Glasgow Daily Times, Glasgow, KY

Local News

May 13, 2014

2014 PRIMARY ELECTIONEERING LAWS: Rules apply for absentee voting too

GLASGOW — With early voting underway at the Barren County Clerk’s office, candidates must be mindful of local and state laws regarding electioneering.

In-person absentee voting for the May 20 primary began Wednesday and continues through May 19. During this time, the clerk’s office in the Barren County Government Center serves as a polling place, and electioneering is prohibited within 300 feet of the main entrance of a building in which a voting machine is located. Signs with this information are posted on the ground floor of the government center.

As District 6 Barren County Magistrate Chris Steward – a Democratic candidate for Barren County judge-executive – entered Barren County Fiscal Court chambers for a special-called meeting Thursday afternoon, he paused in front of magistrates for Districts 1-3 and pulled at least one card to distribute from a stack of cards in his hip pocket. Steward’s action was witnessed by a Daily Times reporter and others in the room.

Barren County’s ordinance, which is worded almost identically to state law, defines electioneering as “the displaying of signs, the distribution of campaign literature, cards, or handbills, the soliciting of signatures to any petition or the solicitation of votes for or against any political party, candidate, or question on the ballot in any manner.”

When the Daily Times asked Steward on Friday whether the cards were campaign material, he confirmed they were. He said he had also distributed material at the past two monthly fiscal court meetings.

“I didn’t even think about it (being an active polling place),” Steward said when asked about the in-person absentee voting.

Steward said he gave one of the cards to each of the three magistrates, but he was mostly just joking with them. No one said anything about it being an issue while he was at the meeting, he said.

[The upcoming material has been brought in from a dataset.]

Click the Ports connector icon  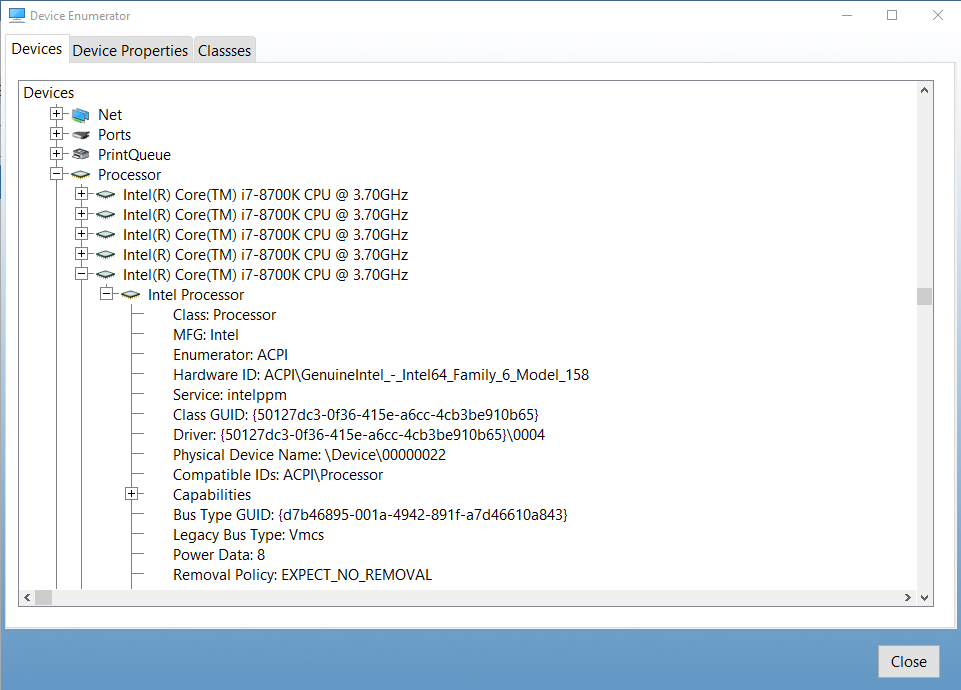81,135
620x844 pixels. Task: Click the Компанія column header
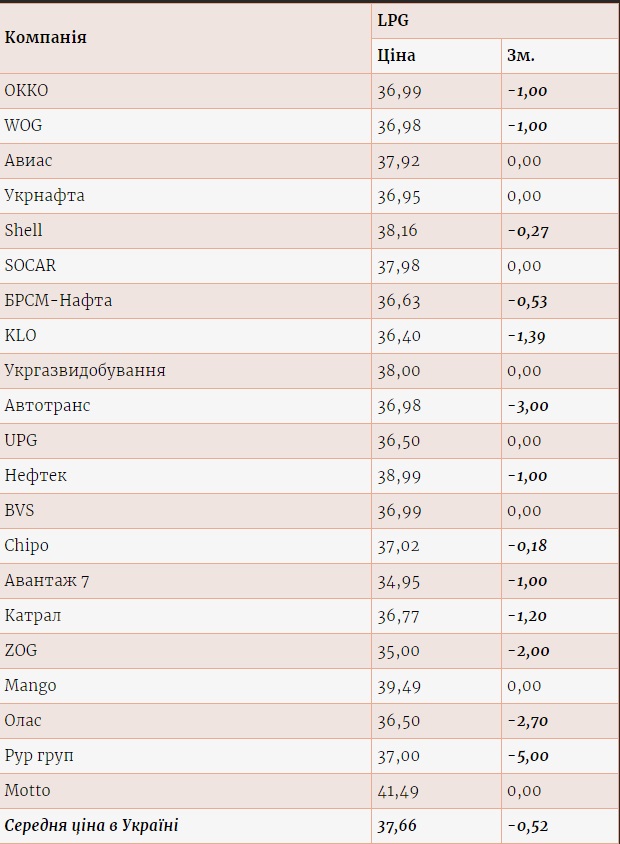coord(185,38)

“It was more or less (cutting) up with John Benningfield, and Rickey (Spillman) and Carl (Dickerson), who can’t even vote for me (in the primary). Two of the three can’t even vote for me,” he said, because they are Republicans.

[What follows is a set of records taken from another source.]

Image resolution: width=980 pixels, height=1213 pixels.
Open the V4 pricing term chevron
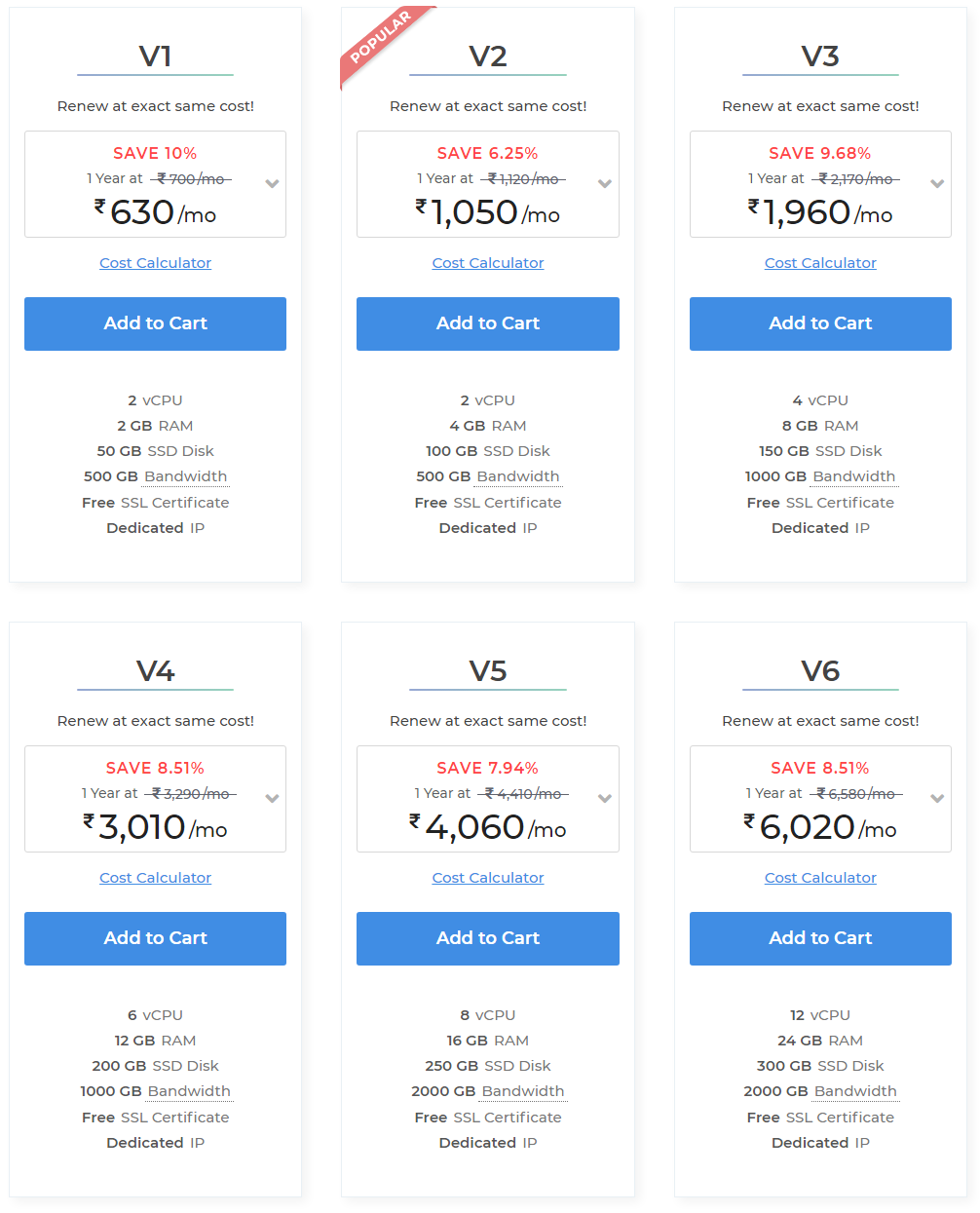273,799
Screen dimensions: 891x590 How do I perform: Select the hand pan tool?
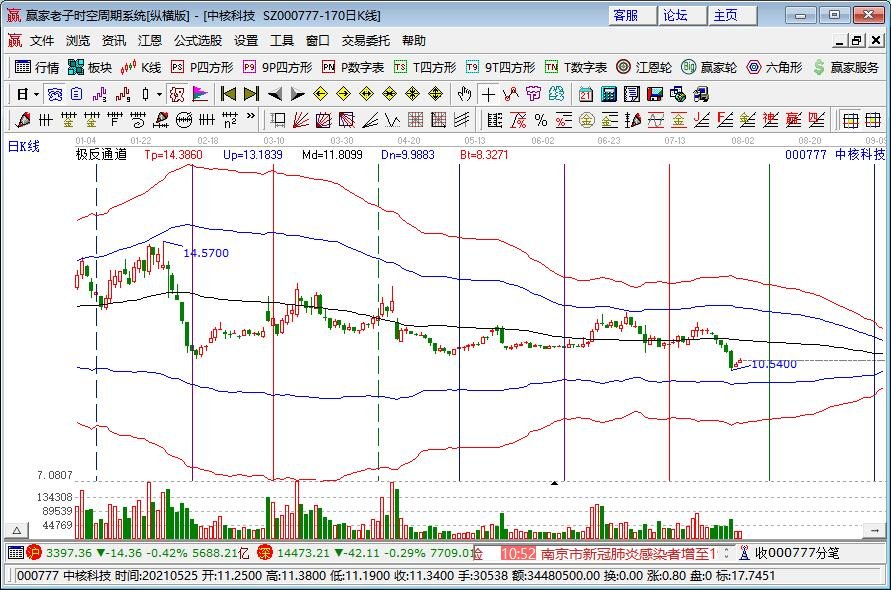tap(464, 94)
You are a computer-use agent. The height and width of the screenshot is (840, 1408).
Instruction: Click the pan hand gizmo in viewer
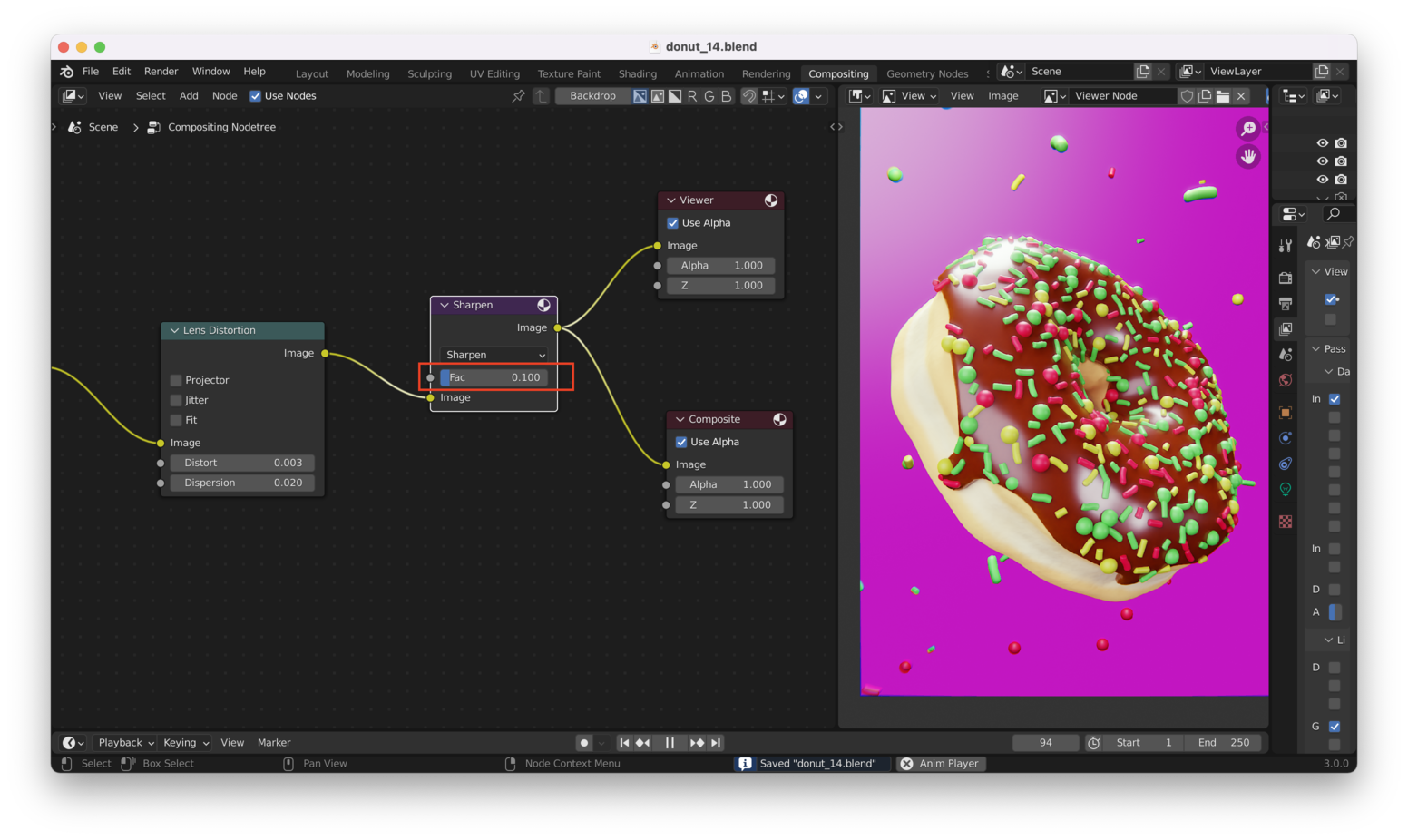tap(1248, 157)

“I guess I’ll have to be more careful,” Steward said. “I won’t do it anymore.”

Benningfield confirmed Monday that Steward gave him a campaign card.

“The manner that he gave it to me was almost like a joke,” Benningfield said. “I didn’t take it like he was trying to get me to vote for him. ... I took it as a joke and I laughed when he gave it to me. ...

“It didn’t even dawn on me at the time that the clerk’s office was open and accepts absentee ballots.”

Steward asked about rules regarding parking inside the 300-foot limit with campaign materials on a vehicle. He parked across from the government center with his truck facing the courthouse, but he said he saw a couple of other candidates’ vehicles along that block around the time of the meeting.

“I wasn’t purposely campaigning (upstairs), but my parking my have been in violation,” Steward said.

Bud Tarry, another Democratic judge-executive candidate, was also at the fiscal court meeting and said he was parked near Subway. He has a vinyl election sign on his SUV, he said, that can’t be easily removed and replaced.

Thursday’s special-called meeting was two hours earlier than the normal fiscal court meeting time of 5 p.m., which would be after the absentee poll closes. Tarry said he was aware paper absentee voting had started.

“I did take off my badge I usually wear. I didn’t ask anyone during the meeting or anything else to vote for me,” Tarry said. “I knew you couldn’t do it on your person. I wasn’t thinking about the vehicle.”

Tarry said he has a sign up at a business office on the square, and he would check on the distance between that and the clerk’s office.

Barren County Clerk Joanne London and Amanda Sturgeon, elections coordinator in the clerk’s office, referred questions to Jeff Sharp, Barren County attorney and the attorney for the county board of elections.

London arrived at Thursday’s meeting a few moments after Steward, and Sharp was seated in his usual spot behind the bench, where his line of sight to Steward’s position would have been obscured.

“I didn’t see him giving out cards,” Sharp said.

Electioneering is considered a Class A misdemeanor in Kentucky. Violators could be fined up to $1,000 and/or up to a year in the county jail per violation.

Sharp said intent to violate the law must be proven.

“If it appears from all the evidence there wasn’t intent to break the law, they probably couldn’t be charged,” he said. Still, it would be up to law enforcement to investigate an accusation, unless a person tried to first get an indictment through a grand jury. For that, he or she would go through the commonwealth’s attorney.

Sharp said he believes electioneering rules would apply to signage on vehicles, but some common sense would be necessary in trying to enforce them – such as if the area is a main traffic corridor.

“If they just drive by, it’s probably not going to be intentional; they’re just trying to get from point A to point B,” he said.